BRIEF
Would you transcribe the data word for word?

DATA RECORDS
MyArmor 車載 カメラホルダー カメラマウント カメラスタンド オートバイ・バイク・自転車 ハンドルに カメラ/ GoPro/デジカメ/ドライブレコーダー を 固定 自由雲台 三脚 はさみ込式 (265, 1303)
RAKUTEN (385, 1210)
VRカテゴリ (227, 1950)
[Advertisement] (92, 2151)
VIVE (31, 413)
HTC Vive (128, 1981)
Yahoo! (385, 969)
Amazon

EXERCISE RESULT
MyArmor 車載 カメラホルダー カメラマウント カメラスタンド オートバイ・バイク・自転車 ハンドルに カメラ/ GoPro/デジカメ/ドライブレコーダー を 固定 自由雲台 三脚 はさみ込式 (265, 1303)
RAKUTEN (385, 1210)
VRカテゴリ (227, 1950)
[Advertisement] (92, 2151)
VIVE (31, 413)
HTC Vive (128, 1981)
Yahoo! (385, 969)
Amazon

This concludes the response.